### Source extract
BEGIN

Imagine: A black man and his son grab guns, hop in their car and chase down a white jogger. The young black man gets out of the car, confronts the unarmed jogger and, after a brief altercation, shoots him.
Imagine: Hundreds of black people — most openly carrying firearms — swarm a state capitol, yelling in the faces of police officers who stand as a barrier between the people and the legislative chamber.
It does not take a particularly active or prophetic imagination to envision how these scenarios would most likely play out. It does not require a very deep understanding of white privilege to recognize that, at least in the United States, the right to bear arms means something different for white people than it does for black people.
On May 6, a group of six armed people of color escorted Michigan state Rep. Sarah Anthony, who is black, into the state capitol. She understandably felt scared and intimidated by the presence of armed and angry white protesters, and her escorts wanted to protect her.
Some of those escorting her also wanted to make a point that black people have as much right to open carry as white people. While Anthony is grateful for the concern shown by her escorts, she also does not want to further the narrative that more guns are what will keep us safe.
That is the ultimate question these days, isn’t it? In regard to dealing with the COVID-19 pandemic: What will keep us safe?
As a pastor with a background in English literature and creative writing, I don’t have much to say in answer to this question beyond what I can glean from experts.

END

### Questions to answer
1. Rewrite the essay on race and the right to bear arms from "Imagine: A black" to "the legislative chamber.", replacing "jogger" with "runner".
2. Carry the essay on race and the right to bear arms forward from its final sentence.

### Records provided
BEGIN

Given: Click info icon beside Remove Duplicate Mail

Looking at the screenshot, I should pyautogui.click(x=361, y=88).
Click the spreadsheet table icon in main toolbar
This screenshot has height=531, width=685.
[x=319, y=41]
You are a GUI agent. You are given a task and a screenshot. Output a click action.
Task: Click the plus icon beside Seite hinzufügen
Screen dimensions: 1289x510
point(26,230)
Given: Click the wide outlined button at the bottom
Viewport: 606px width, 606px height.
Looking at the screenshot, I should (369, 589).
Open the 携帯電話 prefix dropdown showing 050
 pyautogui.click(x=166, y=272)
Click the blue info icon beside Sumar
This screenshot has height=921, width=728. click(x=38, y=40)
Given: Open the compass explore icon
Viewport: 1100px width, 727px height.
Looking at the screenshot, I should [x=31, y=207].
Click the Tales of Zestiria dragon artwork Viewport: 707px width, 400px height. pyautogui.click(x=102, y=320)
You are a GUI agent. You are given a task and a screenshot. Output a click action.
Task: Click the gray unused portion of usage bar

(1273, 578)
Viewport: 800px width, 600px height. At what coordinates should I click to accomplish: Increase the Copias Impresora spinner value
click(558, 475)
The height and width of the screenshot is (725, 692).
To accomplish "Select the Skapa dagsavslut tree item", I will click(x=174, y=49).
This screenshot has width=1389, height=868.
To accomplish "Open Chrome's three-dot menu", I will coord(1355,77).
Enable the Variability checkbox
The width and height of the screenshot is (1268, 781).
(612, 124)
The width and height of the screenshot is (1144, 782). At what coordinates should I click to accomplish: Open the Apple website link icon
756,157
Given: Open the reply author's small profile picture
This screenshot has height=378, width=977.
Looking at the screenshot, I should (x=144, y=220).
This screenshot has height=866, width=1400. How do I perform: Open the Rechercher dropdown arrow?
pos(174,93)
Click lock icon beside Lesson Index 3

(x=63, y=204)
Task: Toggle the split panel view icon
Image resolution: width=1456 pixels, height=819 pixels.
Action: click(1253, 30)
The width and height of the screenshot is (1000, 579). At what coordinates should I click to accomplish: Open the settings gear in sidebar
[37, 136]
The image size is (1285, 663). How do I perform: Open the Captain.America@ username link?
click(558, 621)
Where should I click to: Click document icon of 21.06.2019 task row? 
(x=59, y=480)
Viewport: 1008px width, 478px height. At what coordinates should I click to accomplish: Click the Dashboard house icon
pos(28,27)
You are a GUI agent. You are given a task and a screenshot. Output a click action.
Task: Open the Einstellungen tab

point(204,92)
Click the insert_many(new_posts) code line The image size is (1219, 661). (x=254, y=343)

END

### Task-by-task outputs
1.
Imagine: A black man and his son grab guns, hop in their car and chase down a white runner. The young black man gets out of the car, confronts the unarmed runner and, after a brief altercation, shoots him.
Imagine: Hundreds of black people — most openly carrying firearms — swarm a state capitol, yelling in the faces of police officers who stand as a barrier between the people and the legislative chamber.

2.
Doctors, epidemiologists and public health officials can share what keeps people safe from a deadly virus.
Psychologists, psychiatrists, social workers and sociologists can help us figure out what keeps our spirits and social structures safe in a time like this.
Economists can point to ways to maintain financial safety during such a disruption.
I’m no expert on what keeps us safe.
But there is an underlying question here, an essential question: Who is “us”?
This second question — that’s where I come in. As a professional interpreter of the Bible and as a person committed to following Jesus, I have some firm beliefs about “Who is us?”
If the earliest church leaders are to be believed, us is every single person created in the image of God. Us is Jew and Greek, slave and free, male and female (Gal. 3:28) — people of every religion, race and ethnicity; every social and economic class; every gender.
And if Jesus is to be believed and followed, those concerned about us must especially pay attention to those most often excluded from power and privilege: those who experience racial oppression, those who are poor, those who are sick, those with disabilities, women, children.
What will keep us safe? Whatever will keep black men jogging in suburban neighborhoods safe.
Whatever will keep lawmakers of color trying to do the best job they can safe.
Whatever will keep children with diminished access to school meals and supportive adults safe.
Whatever will keep my pregnant daughter and your 90-year-old father and someone’s partner with asthma safe.
Whatever will keep the bus drivers and grocery store clerks and those who have lost their jobs and those too stressed to do their jobs safe.
I do not know the full answer to “What will keep us safe?” For now what I’ve mostly got is: Stay home when you can, wear a mask when you’re out and don’t let the church choir start back up any time soon.
What I do know is that we have to make sure the “us” in that question includes all of us.